Judith Offman et al. Br J Cancer. 2018 May.

Abstract

Background: The aim of this study was to assess the incidence and trends of oesophageal adenocarcinomas (OACs) and squamous cell carcinomas (OSCCs) in England from 1971 to 2037.

Methods: Data on 220,026 oesophageal cancers diagnosed in England between 1971 and 2013 were extracted. Multiple imputation was used to predict morphology data were missing. Incidence rates were modelled and extrapolated to 2037 using age-period-cohort models.

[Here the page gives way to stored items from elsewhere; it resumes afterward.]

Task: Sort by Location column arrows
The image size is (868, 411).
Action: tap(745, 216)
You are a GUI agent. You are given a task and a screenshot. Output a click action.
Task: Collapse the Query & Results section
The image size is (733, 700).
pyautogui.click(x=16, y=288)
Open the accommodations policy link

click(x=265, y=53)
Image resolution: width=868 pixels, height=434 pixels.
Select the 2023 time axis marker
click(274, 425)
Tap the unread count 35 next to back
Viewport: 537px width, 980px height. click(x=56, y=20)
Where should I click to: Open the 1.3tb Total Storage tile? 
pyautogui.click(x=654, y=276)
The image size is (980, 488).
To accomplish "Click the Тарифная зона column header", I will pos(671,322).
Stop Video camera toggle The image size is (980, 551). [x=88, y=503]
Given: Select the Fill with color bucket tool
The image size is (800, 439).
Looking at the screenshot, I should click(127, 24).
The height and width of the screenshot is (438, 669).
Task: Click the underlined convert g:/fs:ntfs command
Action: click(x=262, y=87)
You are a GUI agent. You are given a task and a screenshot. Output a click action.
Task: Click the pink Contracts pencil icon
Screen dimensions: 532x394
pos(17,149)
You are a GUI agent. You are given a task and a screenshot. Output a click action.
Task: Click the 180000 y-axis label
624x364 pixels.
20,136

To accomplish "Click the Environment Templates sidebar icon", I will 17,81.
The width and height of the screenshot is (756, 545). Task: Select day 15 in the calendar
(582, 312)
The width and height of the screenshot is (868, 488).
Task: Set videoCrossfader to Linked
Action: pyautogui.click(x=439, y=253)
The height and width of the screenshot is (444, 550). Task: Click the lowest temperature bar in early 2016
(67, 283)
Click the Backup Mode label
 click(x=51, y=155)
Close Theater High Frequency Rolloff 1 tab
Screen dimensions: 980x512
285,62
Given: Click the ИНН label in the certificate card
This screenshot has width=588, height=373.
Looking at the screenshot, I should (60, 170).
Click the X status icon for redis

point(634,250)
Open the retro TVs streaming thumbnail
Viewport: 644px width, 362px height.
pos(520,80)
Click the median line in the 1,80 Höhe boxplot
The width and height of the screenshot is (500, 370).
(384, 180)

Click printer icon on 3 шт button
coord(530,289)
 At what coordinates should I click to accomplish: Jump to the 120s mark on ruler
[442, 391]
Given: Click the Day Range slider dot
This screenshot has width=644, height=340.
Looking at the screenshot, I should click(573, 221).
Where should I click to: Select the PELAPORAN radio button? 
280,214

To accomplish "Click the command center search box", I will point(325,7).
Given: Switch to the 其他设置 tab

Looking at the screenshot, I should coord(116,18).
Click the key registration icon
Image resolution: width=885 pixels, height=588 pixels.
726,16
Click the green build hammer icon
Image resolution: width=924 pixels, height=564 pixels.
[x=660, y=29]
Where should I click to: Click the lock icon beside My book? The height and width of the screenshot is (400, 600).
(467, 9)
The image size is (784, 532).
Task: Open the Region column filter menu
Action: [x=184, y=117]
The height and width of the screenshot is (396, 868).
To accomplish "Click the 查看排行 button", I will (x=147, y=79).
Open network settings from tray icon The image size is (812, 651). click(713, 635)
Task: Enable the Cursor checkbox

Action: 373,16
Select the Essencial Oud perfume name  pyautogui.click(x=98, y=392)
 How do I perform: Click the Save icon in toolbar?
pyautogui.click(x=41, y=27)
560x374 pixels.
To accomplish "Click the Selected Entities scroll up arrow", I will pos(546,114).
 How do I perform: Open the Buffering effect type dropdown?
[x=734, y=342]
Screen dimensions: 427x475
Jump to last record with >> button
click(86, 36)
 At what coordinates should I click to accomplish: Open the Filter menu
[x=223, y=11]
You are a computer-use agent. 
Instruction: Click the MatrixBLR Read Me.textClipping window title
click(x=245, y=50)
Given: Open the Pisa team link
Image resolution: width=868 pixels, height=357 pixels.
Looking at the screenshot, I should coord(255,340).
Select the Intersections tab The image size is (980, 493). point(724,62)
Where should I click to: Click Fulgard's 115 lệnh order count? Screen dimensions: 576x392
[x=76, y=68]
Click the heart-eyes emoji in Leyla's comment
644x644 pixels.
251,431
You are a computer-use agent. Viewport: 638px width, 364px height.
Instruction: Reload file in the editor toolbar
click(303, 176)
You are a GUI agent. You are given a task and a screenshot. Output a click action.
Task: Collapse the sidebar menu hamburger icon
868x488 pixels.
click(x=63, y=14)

Results: The OAC age-standardised incidence rate (ASRs) increase was greatest from 1972 to 1992 (from 4.8 to 12.3 for men and 1.1 to 3 per 100,000 for women) and slowed from 1992 to 2012 (with an increase to 17 for men and 3.8 per 100,000 for women). OSCCs rates decreased from 7.5 to 4.9 from 1972 to 2012 for men. For women, ASRs increased from 5.5 to 5.9 between 1972 and 1992 and then decreased to 4.7 per 100,000 until 2012. Rates until 2032 are predicted to stay stable for OACs and further decrease for OSCCs.

Conclusions: Imputing missing morphology allowed accurate and up-to-date estimates of trends and projections. We observed a slowing down of the increase in OAC ASRs and an overall decrease in OSCC ASRs.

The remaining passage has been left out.